# Grüße vom Hunsrück



## Stefan102 (14 Okt. 2010)

Hi,

dann will ich auch mal:

Stefan mein Name - der Nick verrät es ja schon 
Ich bin ... naja ... ich sag immer, ich bin zum dritten mal 29 geworden 
Komme vom Hunsrück (ja, auch hier oben gibt es Internet) und lese hier schon ca. einen Monat mit und erfreue mich immer wieder an den tollen Bildern.

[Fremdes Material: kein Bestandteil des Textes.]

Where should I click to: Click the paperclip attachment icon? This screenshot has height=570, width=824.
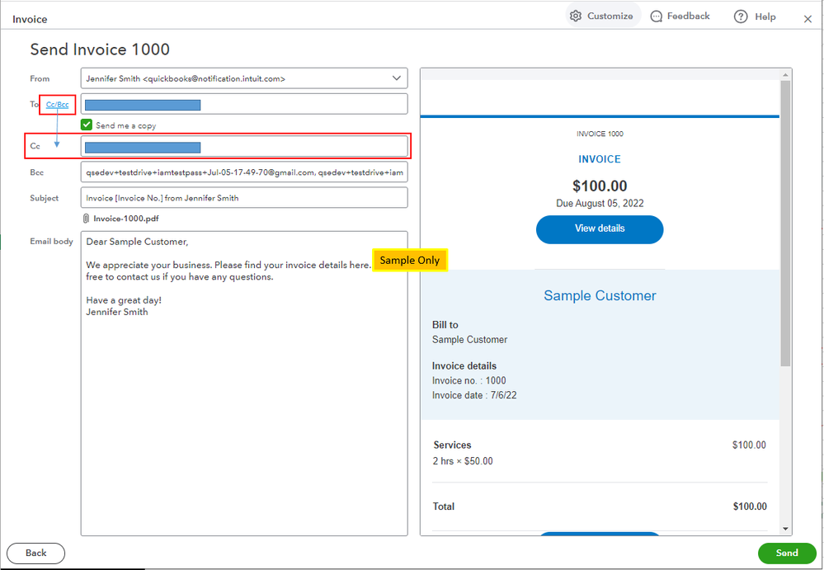86,219
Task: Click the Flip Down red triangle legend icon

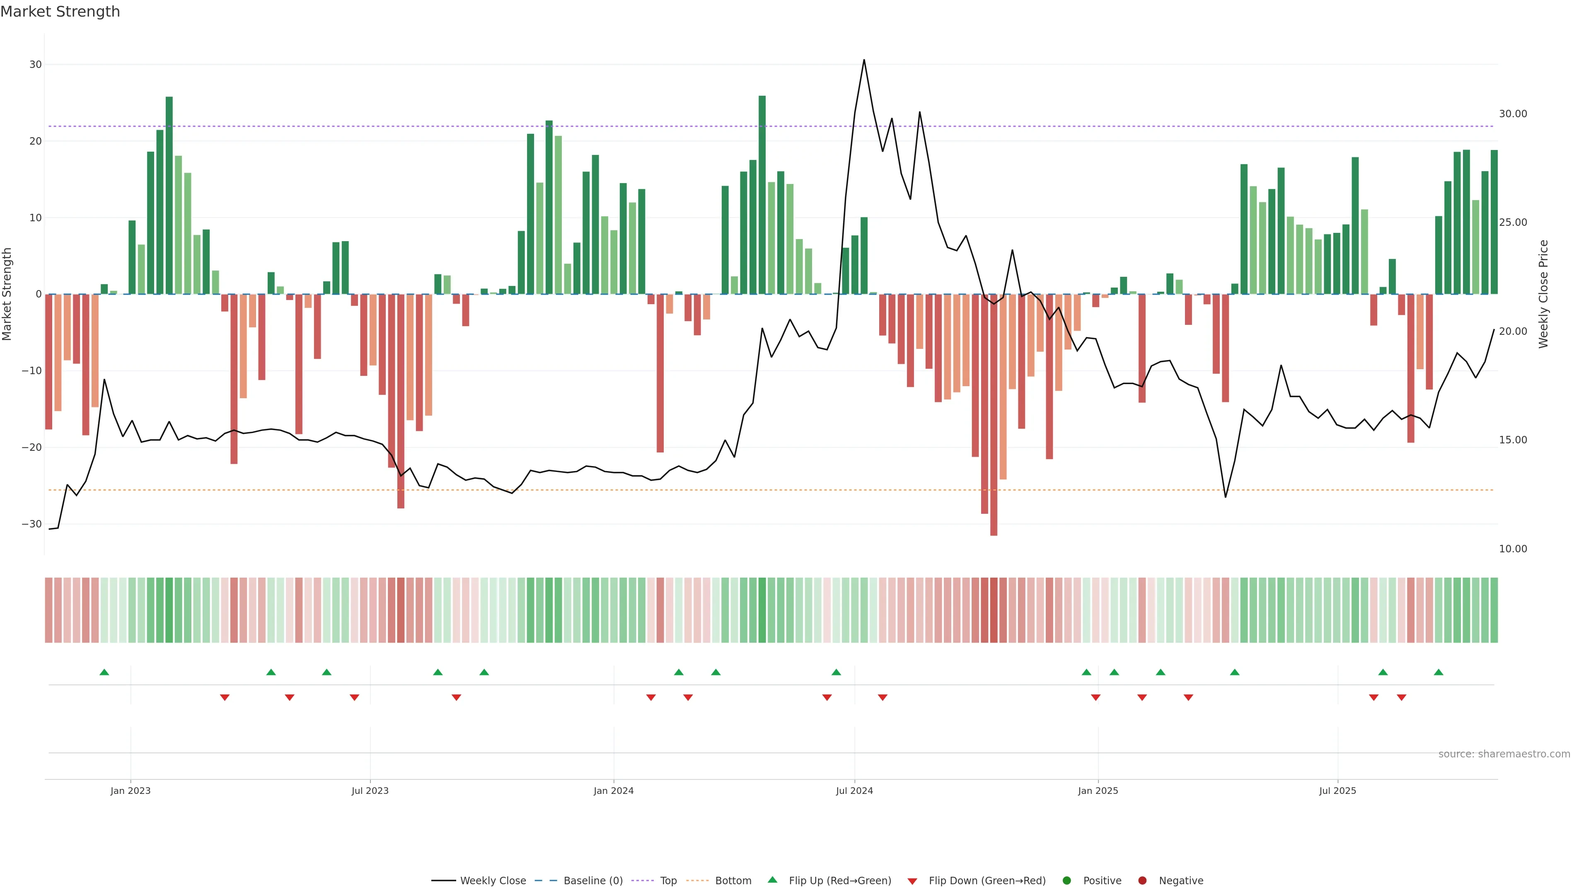Action: (x=912, y=881)
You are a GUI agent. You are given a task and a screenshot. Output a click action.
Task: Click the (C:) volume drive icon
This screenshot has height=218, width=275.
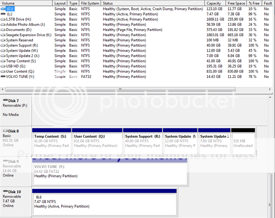3,9
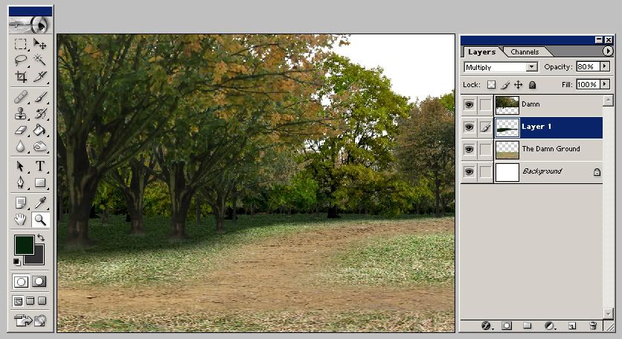622x339 pixels.
Task: Add a layer mask from Layers panel
Action: pos(507,326)
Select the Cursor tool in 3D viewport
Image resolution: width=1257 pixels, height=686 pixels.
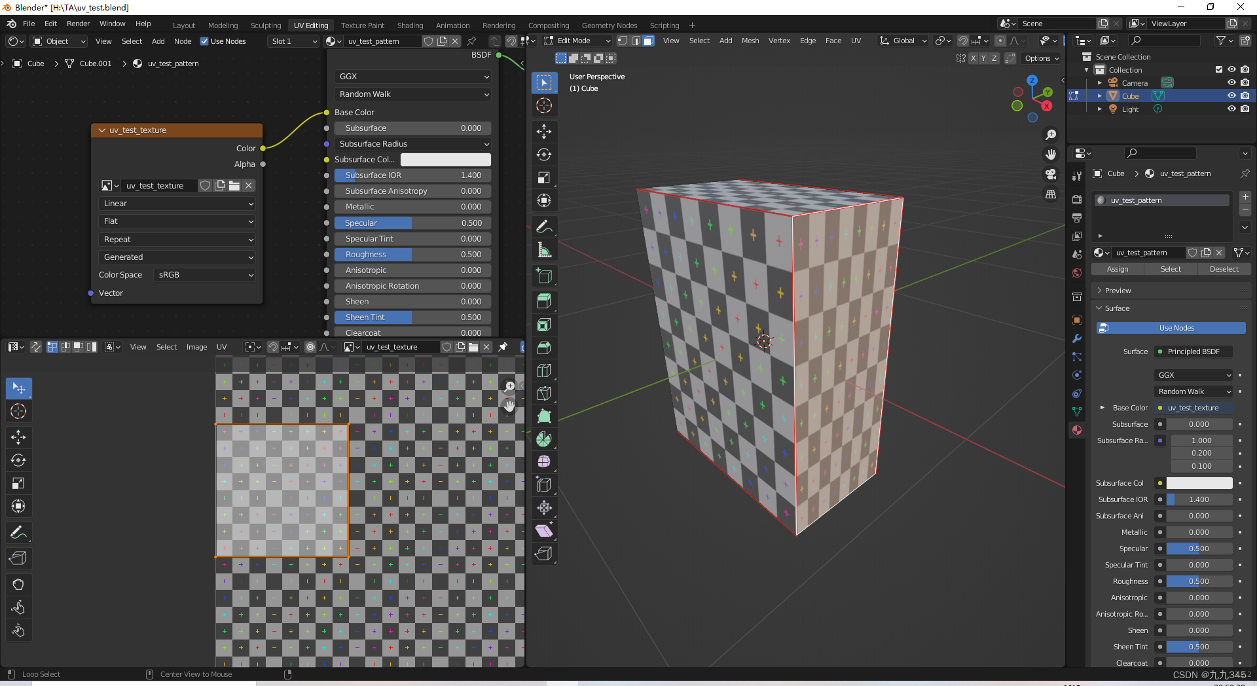(x=544, y=105)
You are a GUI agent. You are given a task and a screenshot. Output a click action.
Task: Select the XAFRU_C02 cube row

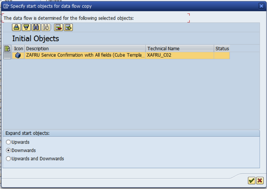pyautogui.click(x=89, y=55)
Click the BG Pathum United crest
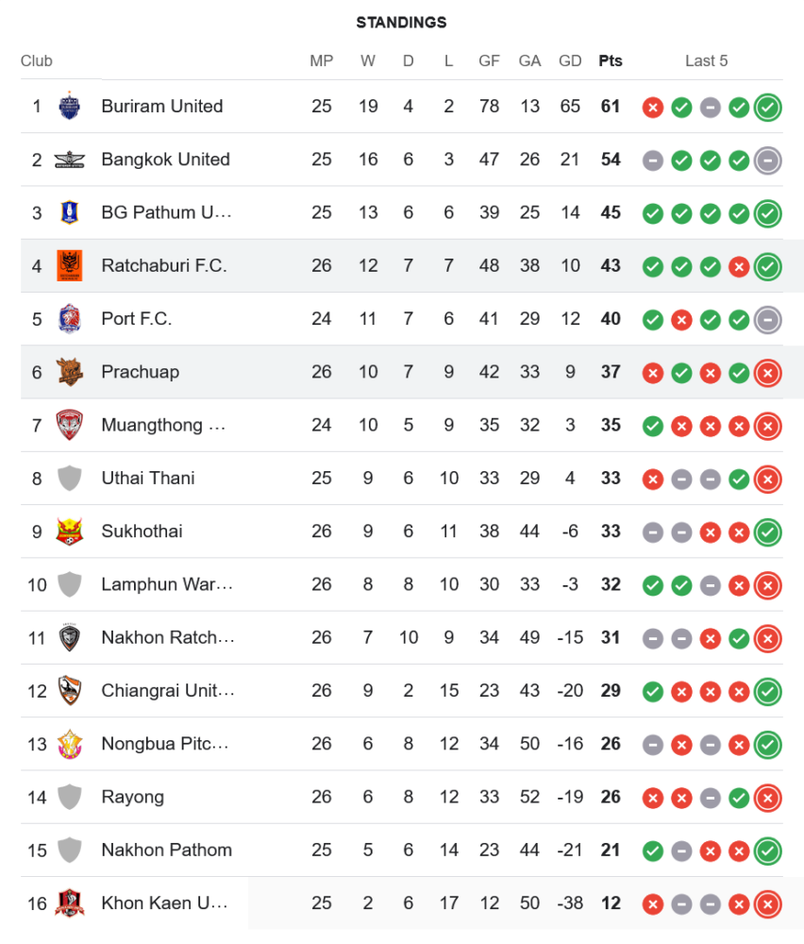Screen dimensions: 804x944 70,212
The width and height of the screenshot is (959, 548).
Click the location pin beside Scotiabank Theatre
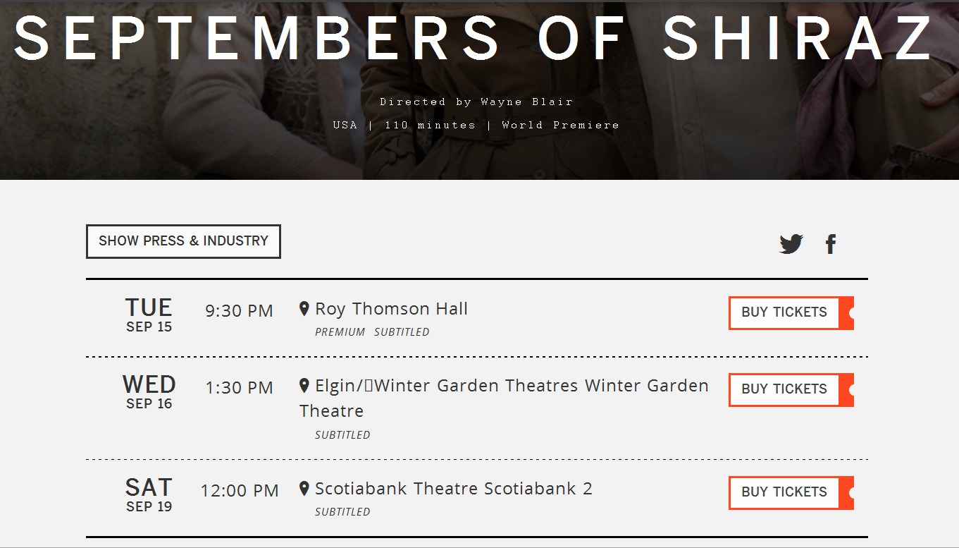pos(304,489)
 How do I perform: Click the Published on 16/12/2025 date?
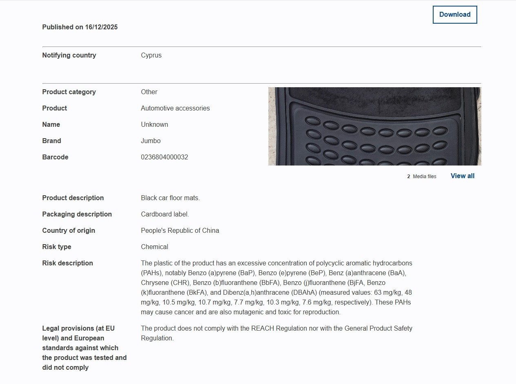click(x=80, y=27)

Finde es echt Klasse, dass es Euch gibt und werde hier auch weiterhin unterwegs sein.

Viele Grüße

Stefan


----------



## Mandalorianer (14 Okt. 2010)

*Herzlich 

 auf unserem schönen Board 

Viel Spass wünscht das Gollum

P.S Hier haste mal die Boardregeln 
http://www.celebboard.net/regeln/63101-die-boardregeln-aktuelle-fassung.html
*


----------



## Geldsammler (14 Okt. 2010)

*Solche User sind doch immer gern gesehen,
vor allem wenn sie aus idyllischen Regionen kommen.
Im Gebirge ist es bestimmt schön. 

Jedenfalls seist du ganz herzlich willkommen!
Wir freuen uns über jeden deiner Beiträge.*


----------



## Punisher (14 Okt. 2010)

Mein Beileid für deine Herkunft. 

Herzlich Willkommen


----------



## Stefan102 (14 Okt. 2010)

Danke für die Begrüßungen 

Naja .. Gebirge ... bin hier auf 300schlagmichtodmeter 
Vorderhunsrück 



_Gollum_ schrieb:


> P.S Hier haste mal die Boardregeln


Sorry nochmals wegen meinem Posting eben  ich les die Regeln!



Punisher schrieb:


> Mein Beileid für deine Herkunft.


Och, ich finds schön ruhig hier oben auf meinem Hügelchen


----------



## astrosfan (15 Okt. 2010)

Herzlich willkommen an Board Stefan :thumbup:

Viel Spaß weiterhin


----------



## Q (15 Okt. 2010)

*Welcome to the board *​ 
Viel Spass weiterhin, freue mich auf Deine Beiträge


----------



## Stefan102 (15 Okt. 2010)

Auch Euch Beiden vielen Dank


----------



## Crash (16 Okt. 2010)

und weiterhin viel Spass :thumbup:


----------



## RuhrpottNobby (16 Okt. 2010)

*Stefan*



​


----------



## Stefan102 (16 Okt. 2010)

Danke schön


----------



## michael54431 (17 Okt. 2010)

Hi und Willkommen


----------



## Stefan102 (17 Okt. 2010)

Danke Dir


----------



## 0dave9 (17 Okt. 2010)

Willkommen


----------



## Katzun (25 Okt. 2010)

lieber spät als nie

auch von mir herzlich willkommen bei uns und weiterhin viel spaß


----------



## Stefan102 (25 Okt. 2010)

Katzun schrieb:


> lieber spät als nie
> 
> auch von mir herzlich willkommen bei uns und weiterhin viel spaß


Danke Dir


----------